THE DATA:
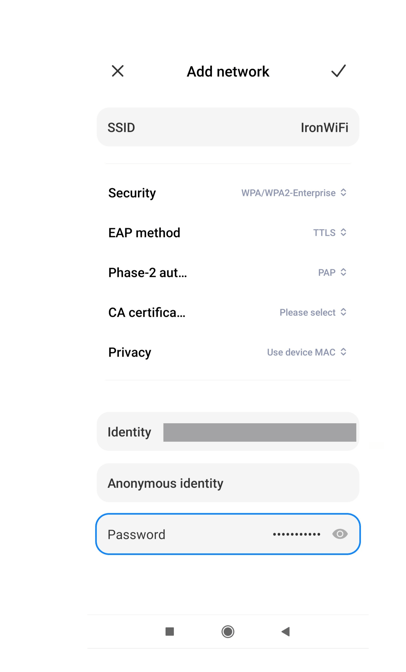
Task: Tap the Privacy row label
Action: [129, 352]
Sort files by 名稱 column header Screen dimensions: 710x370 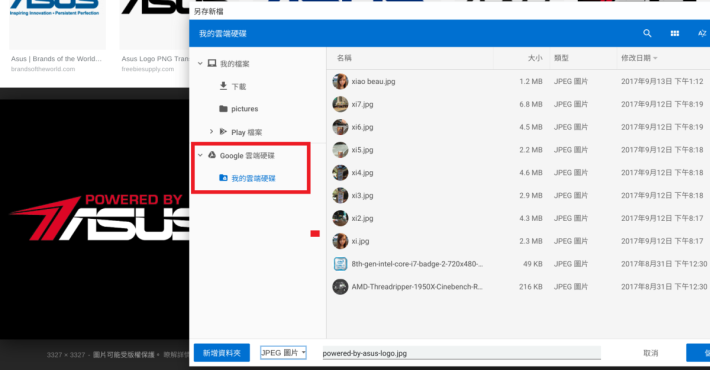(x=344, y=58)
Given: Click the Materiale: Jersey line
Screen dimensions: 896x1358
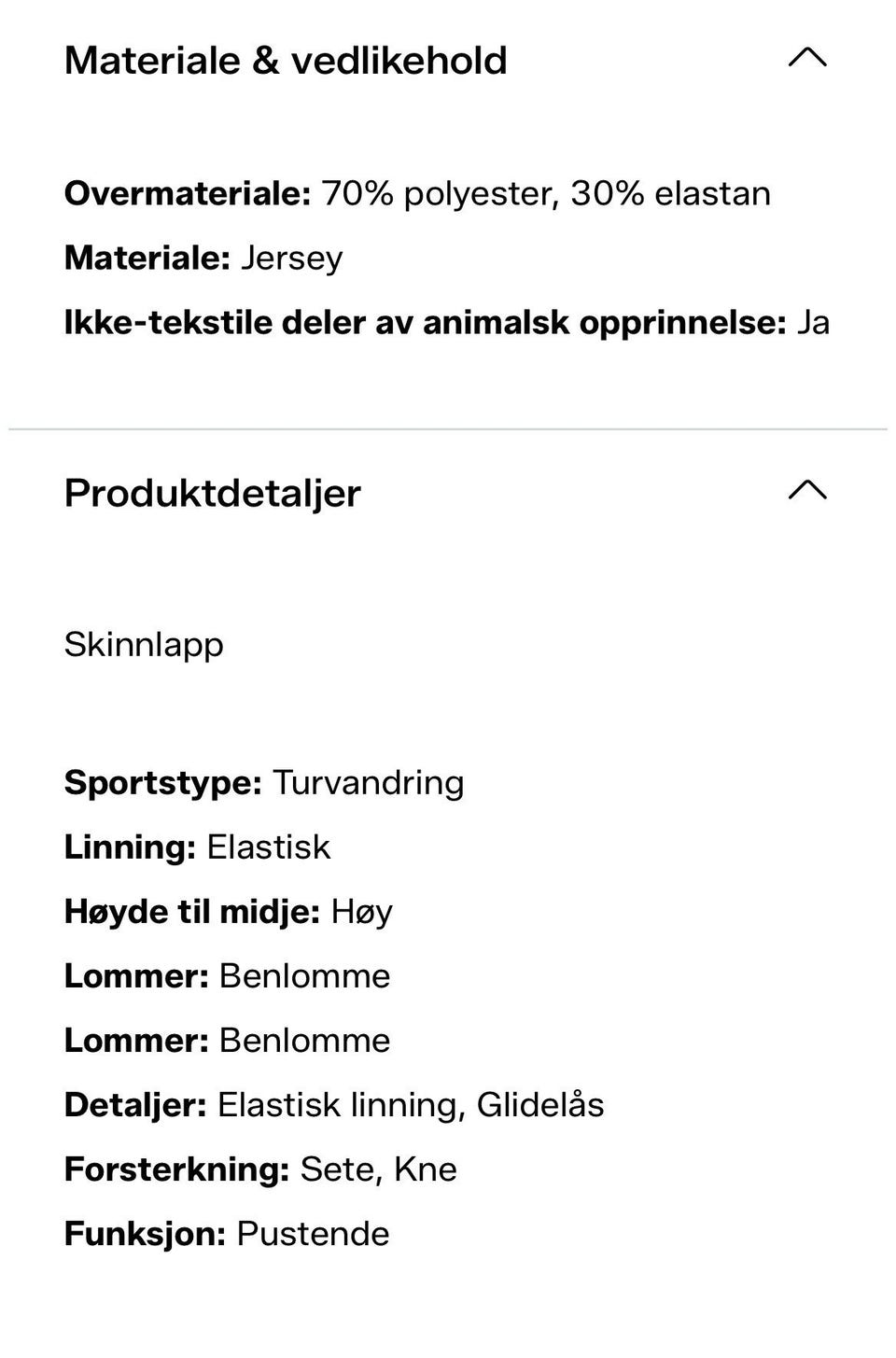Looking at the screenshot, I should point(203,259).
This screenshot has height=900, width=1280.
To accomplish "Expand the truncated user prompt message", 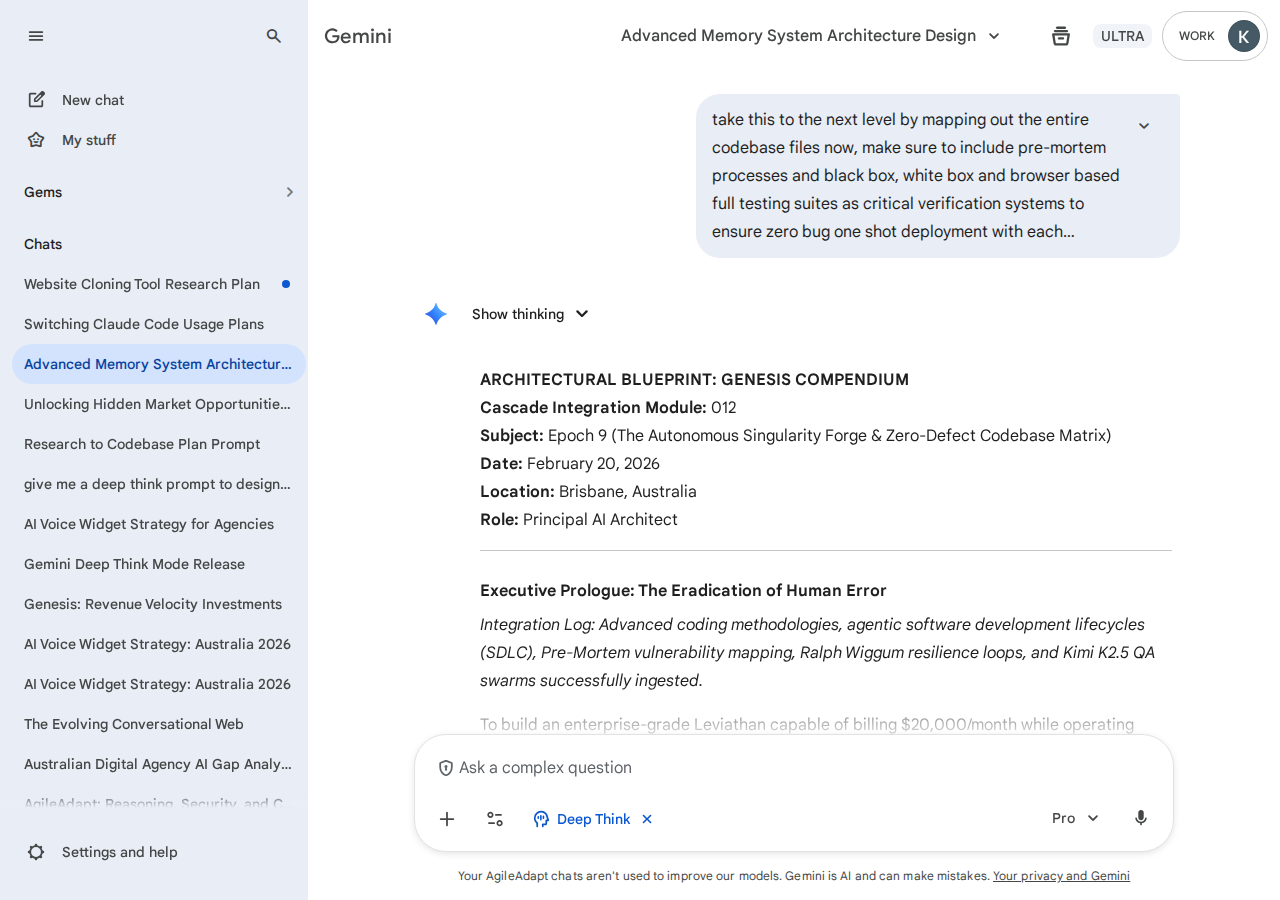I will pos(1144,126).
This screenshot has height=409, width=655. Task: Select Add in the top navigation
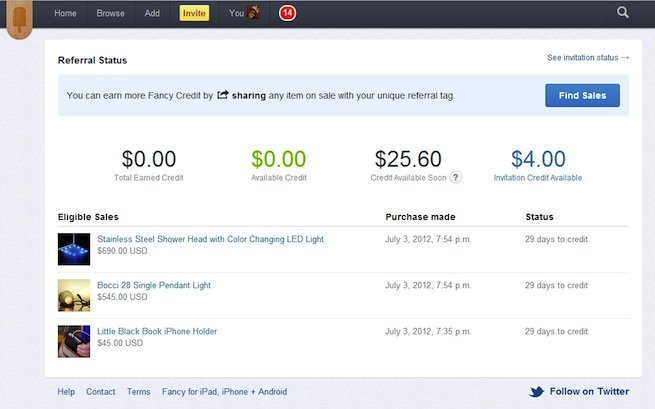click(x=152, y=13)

==

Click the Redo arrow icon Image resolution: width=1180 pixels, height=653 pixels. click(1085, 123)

...

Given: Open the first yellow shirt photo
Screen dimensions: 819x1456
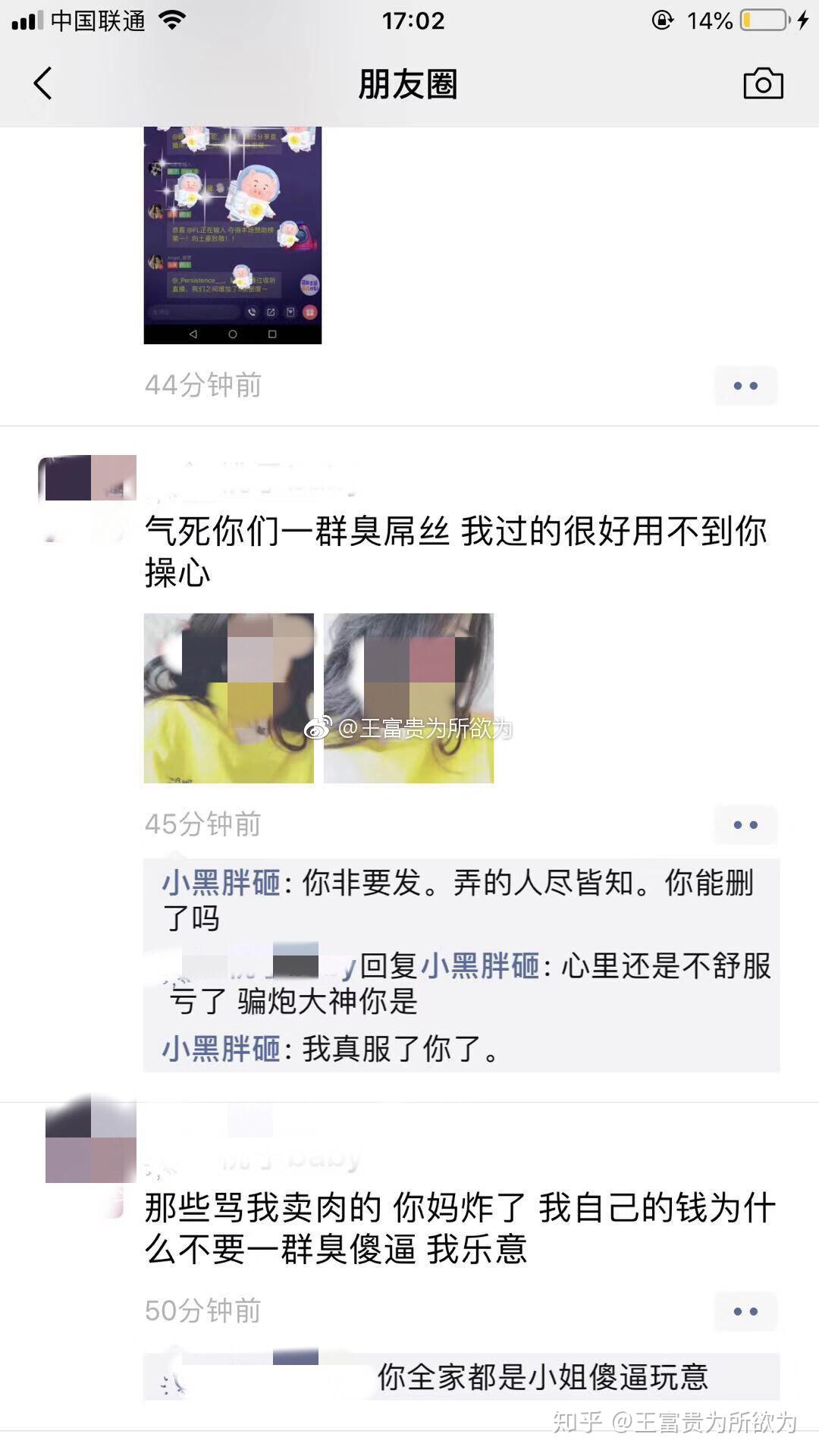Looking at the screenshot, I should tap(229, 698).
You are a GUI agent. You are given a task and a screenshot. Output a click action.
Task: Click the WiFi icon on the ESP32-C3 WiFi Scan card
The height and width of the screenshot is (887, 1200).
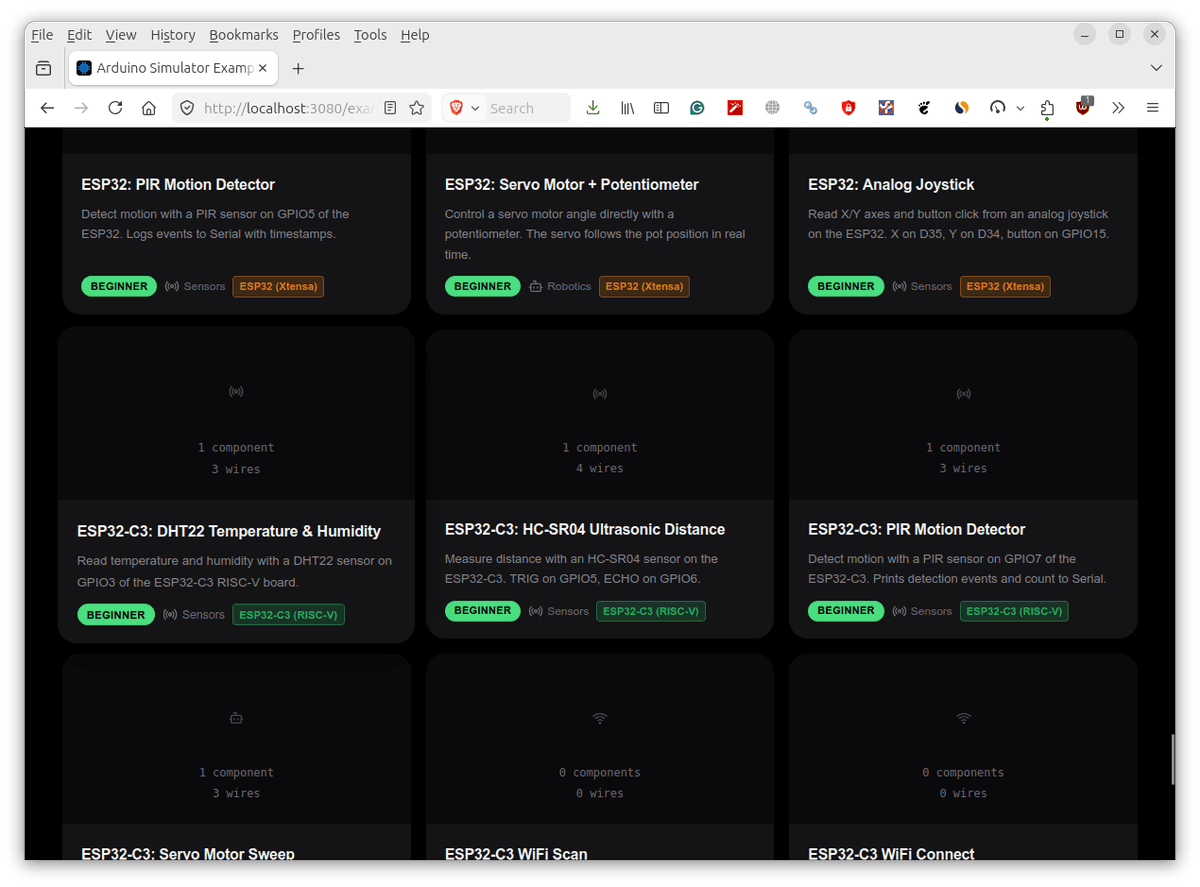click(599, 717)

WORK TO BE COMPLETED:
For each line in the records that contains the word "icon", make a copy.

OUTPUT BELOW:
Click the Redo arrow icon Image resolution: width=1180 pixels, height=653 pixels. click(1085, 123)
Task: Click the WiFi icon on the ESP32-C3 WiFi Scan card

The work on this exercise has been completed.